In this study, we have shown that strong CD8+ cytotoxic T-cell responses against autologous glioma cells can be elicited in patients with malignant glioma following stimulation of PBMCs with glioma mRNA–pulsed DC. Although CD8+ cytotoxic T cells stimulated in this fashion showed some lytic activity against NK-sensitive K562 cells, much higher levels of cytotoxicity against autologous glioma cells were observed from three of five these patients. Furthermore, tumor-specific cytotoxicity was significantly inhibited by blocking MAb specific for HLA class I, indicating that a HLA-restricted CD8+ cytotoxic T-cell response against glioma antigens was a major component of the response. Autologous LCL or Con-A activated blasts were not killed by glioma specific CTLs, indicating that while these CTLs were highly cytolytic for autologous glioma cells, they failed to kill autologous normal cells. Also DC-pulsed normal brain mRNA failed to induce cytolytic activity against autologous glioma cells, suggesting the lack of autoimmune response. Unfractionated glioma RNA–transfected DCs elicit responses to a host of yet unidentified glioma antigens. Immunization with DC transfected with autologous glioma RNA may provide a strategy to induce glioma-specific T cells from patients against a broad repertoire of glioma antigens, without the need to know the antigenic profile of each patient.
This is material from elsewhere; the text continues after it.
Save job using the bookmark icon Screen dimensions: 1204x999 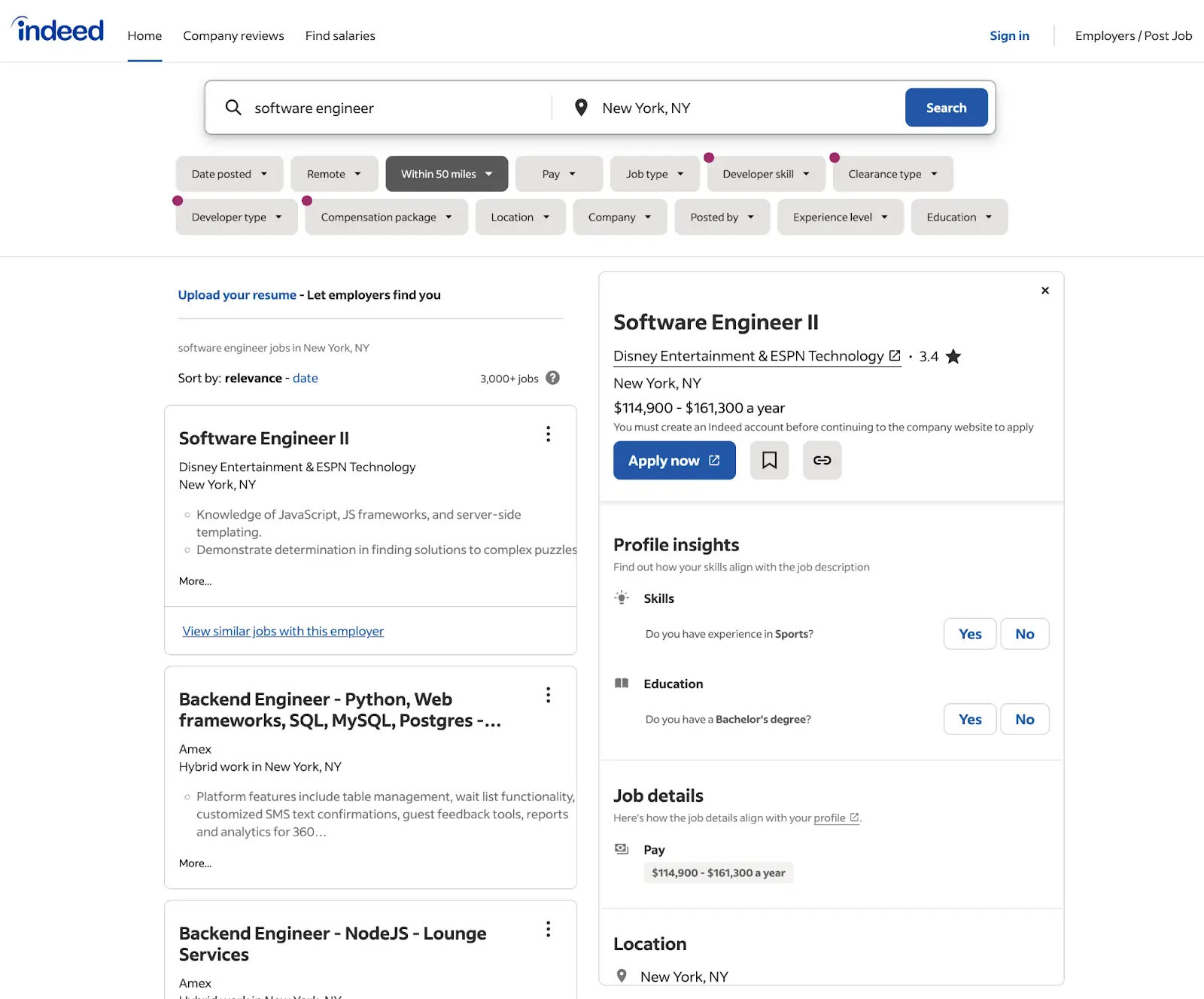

T-cell-mediated protection against tumors is thought to be promoted by type 1 cytokine responses and impaired by type 2 cytokine responses [16]. In general, type 1 T cells express IL-2, IFN-γ, and TNF-βand favor cell-mediated immunity, delayed-type hypersensitivity, macrophage activation, and the production of opsonizing antibodies and are cytotoxic, whereas type 2 T cells express IL-4, IL-5, IL-6, IL-10, and IL-13, and favor humoral responses, providing for antibody production, and promote both mast cell growth and eosinophil differentiation and activation, resulting in humoral responses, and are noncytotoxic. Consistent with this notion, recent studies have showed significant dysfunction of type 1 T-cell responses in patients with cancer, suggesting that progression of disease may be associated with a preferential type 2 T-cell response [8, 16]. The reasons for the lack of a cytotoxic response against autologous glioma cells by glioma mRNA–pulsed DC stimulated CD8+ T cells from these primings for patient 3 and 4, are open to discussion. We consider that a strong type 2 bias in the CD8+ T-cell response accounts for the lack of cytotoxic effector function from these patients. Supporting this idea, CD8+ T cells isolated during these ineffective primings secreted large amounts of IL-10 and smaller amounts of IFN-γ as detected by ELISA. There is a basal decrease of T h 1 cytokines and an increase of T h 2 cytokines. Extensive glioma progression may thus be associated with tumor specific tolerance.

Taken together, the findings of this study show that patients carrying locally advanced glioma can elicit a powerful cytotoxic T-cell response against their autologous glioma in vivo following glioma mRNA-loaded-DC stimulation. However, evidence of glioma specific tolerance in some patients may account for a significant barrier to DC-based immunotherapy. In this group of patients, attempts to overcome established T h 2 responses with the use of strong T h 1 agents such as IL-12 and IFN-γ might have therapeutic implications.